(EXERCISE DATA begins)

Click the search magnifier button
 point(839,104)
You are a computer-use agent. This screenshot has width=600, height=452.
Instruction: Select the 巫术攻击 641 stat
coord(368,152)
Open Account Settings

(EXERCISE DATA ends)
(EXERCISE DATA begins)

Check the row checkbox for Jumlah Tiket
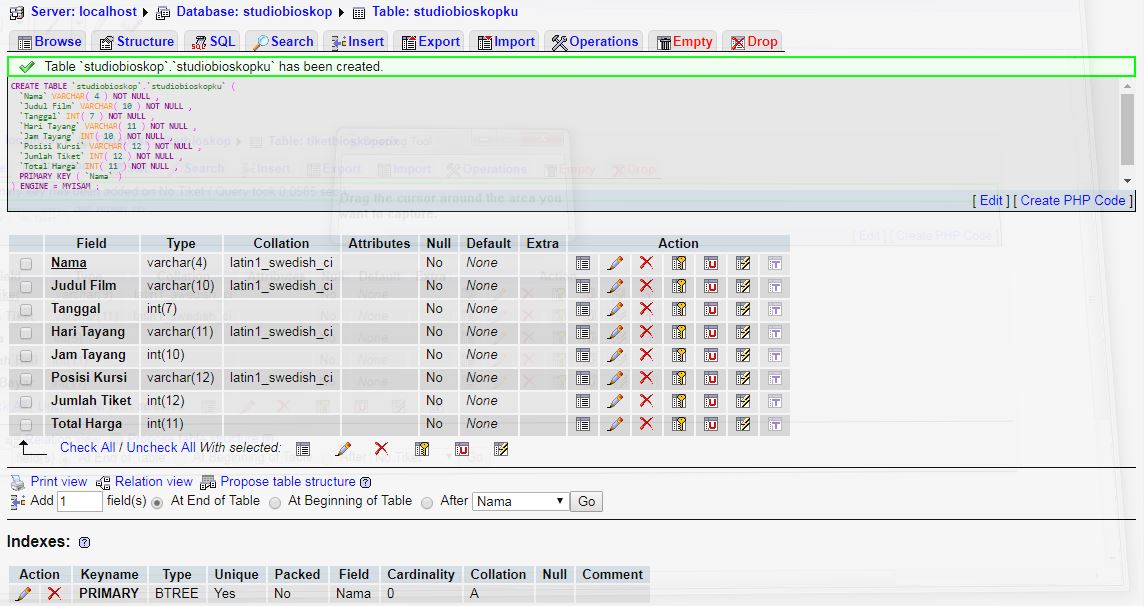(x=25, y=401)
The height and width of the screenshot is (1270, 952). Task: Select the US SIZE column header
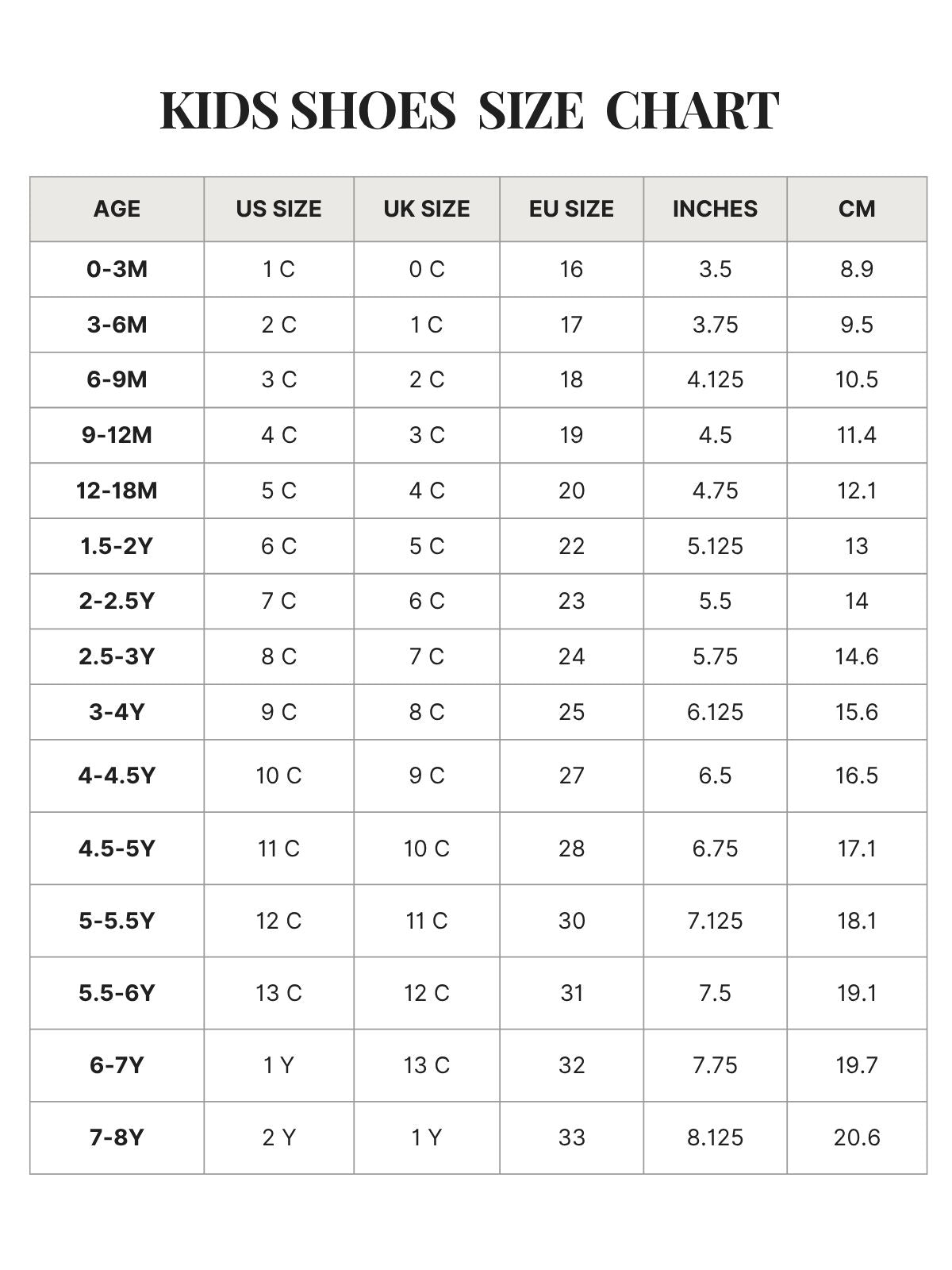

(EXERCISE DATA ends)

After locating the line with "Click the search magnifier button" above, return that line and every later line through the one with "Open Account Settings", word for word and with nothing else.

*ANSWER BOX*
Click the search magnifier button
 point(839,104)
You are a computer-use agent. This screenshot has width=600, height=452.
Instruction: Select the 巫术攻击 641 stat
coord(368,152)
Open Account Settings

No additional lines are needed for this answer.